Melhor assim. Não importa se a mudança de rota se deu como resultado do choque causado pelas imagens de brutalidade policial ou do instinto de sobrevivência política do governador. O que interessa a todos é a correção de rota. A admissão de Tarcísio não só é auspiciosa, como não deixa de ser um gesto de grandeza – raramente autoridades, mesmo movidas por oportunismo, admitem um erro publicamente. Tarcísio ainda defendeu estudos para entender como investir em melhorias na PM paulista. Ele falou em programa de treinamento, reciclagem, intercâmbio entre polícias e compra de armamento não letal.
São bons caminhos, mas já razoavelmente conhecidos e difundidos por quem entende do assunto. Bastava que o governador e seu secretário de Segurança Pública, Guilherme Derrite, estivessem dispostos a ouvi-los. Não foi o caso, por exemplo, do programa de uso das câmeras corporais. Nesses dois anos, o governador chegou a afirmar categoricamente que o dispositivo não oferecia benefícios à sociedade. Depois passou a dizer que manteria o modelo. Entre idas e vindas, jamais comprou a ideia com entusiasmo, apesar das evidências.
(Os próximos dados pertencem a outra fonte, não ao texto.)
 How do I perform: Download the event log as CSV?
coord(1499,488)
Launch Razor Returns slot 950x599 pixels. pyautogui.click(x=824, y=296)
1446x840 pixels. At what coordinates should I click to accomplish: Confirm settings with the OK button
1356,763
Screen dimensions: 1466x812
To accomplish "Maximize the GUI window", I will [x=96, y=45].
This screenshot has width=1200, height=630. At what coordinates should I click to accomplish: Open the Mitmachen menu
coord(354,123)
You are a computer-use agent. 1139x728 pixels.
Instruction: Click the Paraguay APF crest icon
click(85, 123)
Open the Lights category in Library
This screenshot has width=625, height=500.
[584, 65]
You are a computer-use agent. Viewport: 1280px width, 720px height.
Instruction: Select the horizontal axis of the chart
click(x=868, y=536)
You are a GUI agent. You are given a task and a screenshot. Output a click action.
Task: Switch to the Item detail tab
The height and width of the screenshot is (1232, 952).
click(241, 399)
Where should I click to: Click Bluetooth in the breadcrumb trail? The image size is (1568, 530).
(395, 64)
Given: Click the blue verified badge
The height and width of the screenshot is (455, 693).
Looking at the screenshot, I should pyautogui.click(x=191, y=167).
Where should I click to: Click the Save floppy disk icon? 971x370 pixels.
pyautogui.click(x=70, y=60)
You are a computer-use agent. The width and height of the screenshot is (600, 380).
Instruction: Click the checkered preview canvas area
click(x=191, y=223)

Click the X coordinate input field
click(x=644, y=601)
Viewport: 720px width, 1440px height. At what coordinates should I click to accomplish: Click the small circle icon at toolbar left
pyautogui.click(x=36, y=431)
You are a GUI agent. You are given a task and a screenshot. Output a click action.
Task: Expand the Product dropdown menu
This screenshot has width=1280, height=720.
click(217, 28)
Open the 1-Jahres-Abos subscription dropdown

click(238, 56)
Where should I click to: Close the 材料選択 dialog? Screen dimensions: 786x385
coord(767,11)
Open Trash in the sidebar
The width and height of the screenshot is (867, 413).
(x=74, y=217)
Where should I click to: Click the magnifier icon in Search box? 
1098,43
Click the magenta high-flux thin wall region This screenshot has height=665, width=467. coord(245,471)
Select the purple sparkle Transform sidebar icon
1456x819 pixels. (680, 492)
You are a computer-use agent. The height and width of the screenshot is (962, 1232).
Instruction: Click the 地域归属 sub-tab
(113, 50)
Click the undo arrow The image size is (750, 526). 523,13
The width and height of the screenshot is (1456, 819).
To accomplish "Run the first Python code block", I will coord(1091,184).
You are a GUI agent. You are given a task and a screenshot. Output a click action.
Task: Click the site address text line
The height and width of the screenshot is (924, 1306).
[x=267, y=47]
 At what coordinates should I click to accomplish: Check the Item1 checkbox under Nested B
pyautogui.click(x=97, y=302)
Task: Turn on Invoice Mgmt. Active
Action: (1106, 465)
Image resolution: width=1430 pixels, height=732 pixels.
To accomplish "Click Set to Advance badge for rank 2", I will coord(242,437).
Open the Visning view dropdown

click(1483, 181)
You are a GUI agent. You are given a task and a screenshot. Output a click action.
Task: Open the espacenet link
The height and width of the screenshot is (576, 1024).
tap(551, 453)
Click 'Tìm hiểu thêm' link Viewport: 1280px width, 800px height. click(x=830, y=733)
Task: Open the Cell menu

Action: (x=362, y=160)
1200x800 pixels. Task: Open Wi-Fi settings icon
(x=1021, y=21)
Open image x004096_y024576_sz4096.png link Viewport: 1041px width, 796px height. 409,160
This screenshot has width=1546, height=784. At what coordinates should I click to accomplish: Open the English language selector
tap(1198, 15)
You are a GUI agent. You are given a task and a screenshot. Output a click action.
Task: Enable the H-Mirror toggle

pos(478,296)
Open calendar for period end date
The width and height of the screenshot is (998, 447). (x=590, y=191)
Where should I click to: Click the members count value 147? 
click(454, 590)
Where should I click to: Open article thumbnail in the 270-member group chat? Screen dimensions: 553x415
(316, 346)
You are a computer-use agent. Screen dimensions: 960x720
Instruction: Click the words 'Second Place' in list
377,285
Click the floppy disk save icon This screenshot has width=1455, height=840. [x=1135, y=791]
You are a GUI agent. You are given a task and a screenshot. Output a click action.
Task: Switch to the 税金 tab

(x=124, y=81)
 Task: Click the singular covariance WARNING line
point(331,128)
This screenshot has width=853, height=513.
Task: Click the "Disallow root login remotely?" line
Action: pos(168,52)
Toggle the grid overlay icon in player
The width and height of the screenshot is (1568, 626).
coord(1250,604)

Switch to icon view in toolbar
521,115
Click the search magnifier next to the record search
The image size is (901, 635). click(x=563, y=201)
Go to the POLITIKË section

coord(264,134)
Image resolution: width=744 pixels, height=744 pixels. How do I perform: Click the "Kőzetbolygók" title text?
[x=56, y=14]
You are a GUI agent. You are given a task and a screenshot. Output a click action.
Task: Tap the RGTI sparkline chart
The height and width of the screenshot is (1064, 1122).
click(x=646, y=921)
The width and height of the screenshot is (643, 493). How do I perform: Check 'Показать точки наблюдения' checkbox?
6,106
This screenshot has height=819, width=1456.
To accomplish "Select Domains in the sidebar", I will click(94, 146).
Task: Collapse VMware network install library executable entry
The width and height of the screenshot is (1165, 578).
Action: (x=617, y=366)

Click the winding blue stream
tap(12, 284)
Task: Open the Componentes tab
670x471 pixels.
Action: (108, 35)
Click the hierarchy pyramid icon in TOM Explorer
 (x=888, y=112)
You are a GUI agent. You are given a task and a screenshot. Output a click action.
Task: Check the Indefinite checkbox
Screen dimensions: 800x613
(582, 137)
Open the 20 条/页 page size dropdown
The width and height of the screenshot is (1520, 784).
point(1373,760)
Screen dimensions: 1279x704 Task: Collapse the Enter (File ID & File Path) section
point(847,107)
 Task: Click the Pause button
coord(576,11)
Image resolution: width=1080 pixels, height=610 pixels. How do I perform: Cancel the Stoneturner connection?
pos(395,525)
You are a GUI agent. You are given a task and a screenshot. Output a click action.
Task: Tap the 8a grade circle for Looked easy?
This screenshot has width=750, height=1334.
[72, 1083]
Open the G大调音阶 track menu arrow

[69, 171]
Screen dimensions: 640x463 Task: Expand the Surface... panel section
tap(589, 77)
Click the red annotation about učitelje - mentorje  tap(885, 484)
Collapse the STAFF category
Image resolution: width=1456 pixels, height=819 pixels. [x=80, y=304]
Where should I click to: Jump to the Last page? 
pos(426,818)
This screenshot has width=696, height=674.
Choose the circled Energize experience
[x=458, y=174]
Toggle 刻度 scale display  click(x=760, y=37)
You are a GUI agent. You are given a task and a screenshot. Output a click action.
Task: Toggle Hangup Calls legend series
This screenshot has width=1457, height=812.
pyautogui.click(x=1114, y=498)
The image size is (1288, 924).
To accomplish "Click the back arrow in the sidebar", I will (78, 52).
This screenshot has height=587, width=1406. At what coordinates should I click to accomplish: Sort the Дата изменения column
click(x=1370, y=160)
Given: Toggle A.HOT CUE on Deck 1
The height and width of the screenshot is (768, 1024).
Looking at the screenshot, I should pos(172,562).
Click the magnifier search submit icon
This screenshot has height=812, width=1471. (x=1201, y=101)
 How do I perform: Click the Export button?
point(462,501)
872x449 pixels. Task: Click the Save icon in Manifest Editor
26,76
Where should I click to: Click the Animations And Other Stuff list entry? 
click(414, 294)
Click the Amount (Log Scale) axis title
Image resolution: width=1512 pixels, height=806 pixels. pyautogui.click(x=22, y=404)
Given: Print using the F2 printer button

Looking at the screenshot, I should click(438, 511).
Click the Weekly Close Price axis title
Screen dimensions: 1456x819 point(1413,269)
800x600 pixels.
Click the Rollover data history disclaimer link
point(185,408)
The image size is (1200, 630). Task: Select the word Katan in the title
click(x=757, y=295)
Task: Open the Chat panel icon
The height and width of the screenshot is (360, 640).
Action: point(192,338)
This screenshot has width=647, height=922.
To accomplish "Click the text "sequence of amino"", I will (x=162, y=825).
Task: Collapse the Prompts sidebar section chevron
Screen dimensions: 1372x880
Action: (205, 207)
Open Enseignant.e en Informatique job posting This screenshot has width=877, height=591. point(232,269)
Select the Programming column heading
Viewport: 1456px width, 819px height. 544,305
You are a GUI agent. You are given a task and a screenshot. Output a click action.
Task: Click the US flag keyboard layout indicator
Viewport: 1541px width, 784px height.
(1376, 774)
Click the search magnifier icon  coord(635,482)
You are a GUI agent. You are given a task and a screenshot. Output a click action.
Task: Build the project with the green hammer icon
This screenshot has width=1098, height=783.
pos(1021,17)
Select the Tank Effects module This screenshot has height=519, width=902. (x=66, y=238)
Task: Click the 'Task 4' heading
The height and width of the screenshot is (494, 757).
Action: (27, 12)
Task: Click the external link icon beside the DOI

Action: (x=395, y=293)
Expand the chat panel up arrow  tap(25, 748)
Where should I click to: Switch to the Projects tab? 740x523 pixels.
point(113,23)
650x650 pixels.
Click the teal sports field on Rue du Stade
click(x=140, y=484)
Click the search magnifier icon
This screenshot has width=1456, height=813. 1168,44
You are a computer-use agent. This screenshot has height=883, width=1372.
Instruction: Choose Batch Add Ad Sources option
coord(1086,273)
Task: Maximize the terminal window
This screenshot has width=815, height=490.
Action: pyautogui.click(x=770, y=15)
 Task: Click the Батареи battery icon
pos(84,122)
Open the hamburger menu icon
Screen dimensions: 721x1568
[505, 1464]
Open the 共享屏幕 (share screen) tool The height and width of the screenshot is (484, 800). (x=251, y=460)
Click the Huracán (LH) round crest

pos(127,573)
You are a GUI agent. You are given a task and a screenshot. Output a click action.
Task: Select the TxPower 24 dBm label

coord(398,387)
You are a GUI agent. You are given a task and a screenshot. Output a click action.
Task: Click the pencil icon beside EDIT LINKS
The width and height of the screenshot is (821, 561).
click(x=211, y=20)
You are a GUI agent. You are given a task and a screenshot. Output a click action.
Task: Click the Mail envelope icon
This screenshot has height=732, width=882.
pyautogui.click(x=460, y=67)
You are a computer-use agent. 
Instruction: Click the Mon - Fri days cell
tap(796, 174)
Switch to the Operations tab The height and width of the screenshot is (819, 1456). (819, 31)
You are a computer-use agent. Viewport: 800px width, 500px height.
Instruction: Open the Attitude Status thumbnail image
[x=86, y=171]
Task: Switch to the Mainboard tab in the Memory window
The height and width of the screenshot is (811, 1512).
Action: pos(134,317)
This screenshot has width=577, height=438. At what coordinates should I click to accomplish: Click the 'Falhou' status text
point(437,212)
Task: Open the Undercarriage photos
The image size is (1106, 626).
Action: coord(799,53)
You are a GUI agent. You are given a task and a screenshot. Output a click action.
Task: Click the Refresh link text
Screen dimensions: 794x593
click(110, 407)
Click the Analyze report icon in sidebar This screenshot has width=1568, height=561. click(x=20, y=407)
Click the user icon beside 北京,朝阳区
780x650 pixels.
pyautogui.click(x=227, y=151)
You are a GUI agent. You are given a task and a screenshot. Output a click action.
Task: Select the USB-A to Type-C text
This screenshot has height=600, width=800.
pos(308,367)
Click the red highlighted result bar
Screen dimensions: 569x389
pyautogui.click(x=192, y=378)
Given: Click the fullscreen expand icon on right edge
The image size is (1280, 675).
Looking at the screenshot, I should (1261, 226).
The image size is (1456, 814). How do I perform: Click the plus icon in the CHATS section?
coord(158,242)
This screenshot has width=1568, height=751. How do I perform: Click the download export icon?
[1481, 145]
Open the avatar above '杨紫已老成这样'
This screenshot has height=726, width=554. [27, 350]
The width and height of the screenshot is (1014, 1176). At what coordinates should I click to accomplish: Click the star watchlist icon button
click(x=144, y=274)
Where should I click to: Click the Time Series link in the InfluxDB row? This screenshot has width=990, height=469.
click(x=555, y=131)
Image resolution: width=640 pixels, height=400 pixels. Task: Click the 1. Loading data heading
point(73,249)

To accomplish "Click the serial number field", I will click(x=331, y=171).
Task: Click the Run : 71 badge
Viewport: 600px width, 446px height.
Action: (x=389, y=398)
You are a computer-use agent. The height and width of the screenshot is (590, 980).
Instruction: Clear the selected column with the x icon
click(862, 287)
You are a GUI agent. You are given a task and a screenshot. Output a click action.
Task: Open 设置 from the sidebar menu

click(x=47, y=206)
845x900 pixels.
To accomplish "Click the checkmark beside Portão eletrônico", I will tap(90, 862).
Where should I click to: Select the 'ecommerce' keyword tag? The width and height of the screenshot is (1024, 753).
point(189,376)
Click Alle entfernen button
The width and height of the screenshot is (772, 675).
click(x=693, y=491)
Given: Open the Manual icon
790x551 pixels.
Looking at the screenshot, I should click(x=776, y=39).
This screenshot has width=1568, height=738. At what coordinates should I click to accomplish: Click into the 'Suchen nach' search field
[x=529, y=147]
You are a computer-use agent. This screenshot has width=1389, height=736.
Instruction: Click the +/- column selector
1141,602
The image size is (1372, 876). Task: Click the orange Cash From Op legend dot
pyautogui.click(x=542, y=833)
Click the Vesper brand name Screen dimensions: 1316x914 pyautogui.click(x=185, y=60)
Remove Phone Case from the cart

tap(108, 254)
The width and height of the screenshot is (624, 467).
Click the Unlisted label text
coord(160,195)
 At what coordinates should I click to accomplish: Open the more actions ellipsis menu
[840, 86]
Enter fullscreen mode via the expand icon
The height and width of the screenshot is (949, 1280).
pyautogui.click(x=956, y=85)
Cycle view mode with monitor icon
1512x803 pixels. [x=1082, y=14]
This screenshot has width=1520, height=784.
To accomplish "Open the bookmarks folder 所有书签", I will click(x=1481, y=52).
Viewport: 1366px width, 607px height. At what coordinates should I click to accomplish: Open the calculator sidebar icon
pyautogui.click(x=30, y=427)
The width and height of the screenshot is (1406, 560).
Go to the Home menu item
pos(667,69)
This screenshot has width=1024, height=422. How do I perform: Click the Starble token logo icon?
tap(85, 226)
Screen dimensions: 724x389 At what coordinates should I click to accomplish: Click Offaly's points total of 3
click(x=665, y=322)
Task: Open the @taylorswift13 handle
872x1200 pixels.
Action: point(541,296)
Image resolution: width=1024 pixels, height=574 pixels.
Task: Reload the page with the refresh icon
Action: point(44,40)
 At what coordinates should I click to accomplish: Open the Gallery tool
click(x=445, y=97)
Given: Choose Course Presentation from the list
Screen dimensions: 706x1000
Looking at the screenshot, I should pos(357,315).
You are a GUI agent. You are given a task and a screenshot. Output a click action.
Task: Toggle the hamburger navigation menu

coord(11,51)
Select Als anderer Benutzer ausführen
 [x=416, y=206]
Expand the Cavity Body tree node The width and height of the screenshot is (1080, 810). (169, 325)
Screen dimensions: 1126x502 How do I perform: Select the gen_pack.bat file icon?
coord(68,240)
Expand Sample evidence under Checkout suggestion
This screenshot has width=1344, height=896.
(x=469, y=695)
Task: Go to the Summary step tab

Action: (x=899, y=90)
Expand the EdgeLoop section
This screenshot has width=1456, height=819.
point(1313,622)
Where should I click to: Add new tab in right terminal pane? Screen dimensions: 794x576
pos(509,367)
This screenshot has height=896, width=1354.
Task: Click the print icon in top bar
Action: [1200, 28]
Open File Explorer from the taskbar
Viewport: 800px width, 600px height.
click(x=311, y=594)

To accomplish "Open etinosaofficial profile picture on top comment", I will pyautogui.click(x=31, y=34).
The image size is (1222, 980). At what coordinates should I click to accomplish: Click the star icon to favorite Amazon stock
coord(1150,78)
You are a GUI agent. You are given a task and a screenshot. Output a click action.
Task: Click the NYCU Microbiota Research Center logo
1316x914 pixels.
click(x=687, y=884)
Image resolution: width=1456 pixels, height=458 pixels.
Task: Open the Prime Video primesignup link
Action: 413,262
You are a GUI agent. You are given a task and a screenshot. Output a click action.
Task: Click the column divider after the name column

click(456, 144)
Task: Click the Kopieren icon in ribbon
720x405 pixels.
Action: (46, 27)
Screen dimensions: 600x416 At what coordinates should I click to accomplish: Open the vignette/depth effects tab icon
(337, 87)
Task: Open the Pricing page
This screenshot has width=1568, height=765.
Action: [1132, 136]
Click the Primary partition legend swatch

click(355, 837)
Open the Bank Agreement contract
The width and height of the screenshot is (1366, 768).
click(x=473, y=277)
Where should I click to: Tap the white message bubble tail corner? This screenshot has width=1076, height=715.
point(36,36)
Desde o início do mandato de Tarcísio, a eficácia das câmeras como medida essencial num programa de profissionalização das polícias já era bem conhecida. É uma tendência observada em países como EUA, Canadá e Reino Unido. O modelo ganhou força também no Brasil, com resultados atestados em boa parte dos Estados que começaram a adotar o programa, inclusive São Paulo. Os maiores ganhos estão na redução da letalidade policial, o calcanhar de aquiles do governador e da política da brutalidade concebida e executada por Derrite. No início deste ano, a Fundação Getulio Vargas divulgou um estudo apontando seu efeito direto e calculou que as câmeras evitaram nada menos que 104 mortes na Região Metropolitana nos 14 meses analisados. Também reduziram em 57% o número de mortes decorrentes de ações policiais em relação a unidades onde, até aquele momento, não havia a implantação da tecnologia.
Resta torcer para que o governador não tenha falado da boca para fora. Mas só as câmeras não bastam. Programas do gênero só são eficientes quando envolvem o comprometimento das lideranças, a começar pelo próprio governador e seu secretário de Segurança, que comanda a PM; segundo, há um longo trabalho de infraestrutura, treinamento, convencimento das corporações e compartilhamento seguro de evidências. Tudo isso estava em curso até a chegada de Derrite, e havia bons resultados. Mas o governo paulista não acreditou neles, por implicância puramente ideológica, e agora será preciso recomeçar – antes que mais tragédias aconteçam.